Yes, the resister connects (when test button operated) line and neutral via the PCB. For a moment I thought that something on the PCB may have provided an additional (series) resistance but although the the resister connects to Neutral via the PCB(before the toroid), I am able to measure 3.85K across line and neutral. I wonder why they picked 60mA perhaps simply because it is twice the 30mA threshold and for that reason should always trip the device.

 

[DetlefSchmitz]

I wonder why they picked 60mA perhaps simply because it is twice the 30mA threshold and for that reason should always trip the device.

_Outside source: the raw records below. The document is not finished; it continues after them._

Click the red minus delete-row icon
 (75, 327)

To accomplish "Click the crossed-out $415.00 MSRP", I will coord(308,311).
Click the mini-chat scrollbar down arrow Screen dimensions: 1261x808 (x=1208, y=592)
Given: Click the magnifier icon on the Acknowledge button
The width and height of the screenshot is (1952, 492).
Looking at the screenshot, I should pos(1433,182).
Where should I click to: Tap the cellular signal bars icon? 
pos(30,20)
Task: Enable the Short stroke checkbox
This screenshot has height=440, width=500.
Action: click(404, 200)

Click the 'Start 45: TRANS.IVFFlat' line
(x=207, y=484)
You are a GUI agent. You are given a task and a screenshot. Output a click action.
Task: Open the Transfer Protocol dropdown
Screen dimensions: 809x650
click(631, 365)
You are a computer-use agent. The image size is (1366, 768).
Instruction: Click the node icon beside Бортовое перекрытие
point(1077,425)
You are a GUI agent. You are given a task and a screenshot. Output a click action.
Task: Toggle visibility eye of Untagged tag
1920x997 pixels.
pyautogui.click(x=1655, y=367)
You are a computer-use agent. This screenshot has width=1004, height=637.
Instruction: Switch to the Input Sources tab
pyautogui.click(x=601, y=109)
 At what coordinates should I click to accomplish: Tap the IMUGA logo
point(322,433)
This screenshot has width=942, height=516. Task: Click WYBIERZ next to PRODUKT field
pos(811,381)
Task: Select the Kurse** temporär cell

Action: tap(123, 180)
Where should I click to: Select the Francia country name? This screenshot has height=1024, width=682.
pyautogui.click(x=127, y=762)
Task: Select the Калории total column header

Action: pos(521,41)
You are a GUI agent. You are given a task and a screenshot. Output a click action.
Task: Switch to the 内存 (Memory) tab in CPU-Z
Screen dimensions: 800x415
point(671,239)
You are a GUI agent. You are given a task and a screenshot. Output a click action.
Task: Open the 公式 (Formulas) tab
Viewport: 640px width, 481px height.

...even if there is already a 29mA imbalance in the other direction.

 

[sparkticus]

I wonder why they picked 60mA perhaps simply because it is twice the 30mA threshold and for that reason should always trip the device.

...even if there is already a 29mA imbalance in the other direction.

That's what I'm looking at at the moment. I'm trying to see what effect N>E current (from N-E PD derived from a TN-S supply) has upon the trip threshold. I'm using two potentiometers but it is tricky setting up the N>E potential without confusing the results.

 

[JohnW2]

I wonder why they picked 60mA perhaps simply because it is twice the 30mA threshold and for that reason should always trip the device.

...even if there is already a 29mA imbalance in the other direction.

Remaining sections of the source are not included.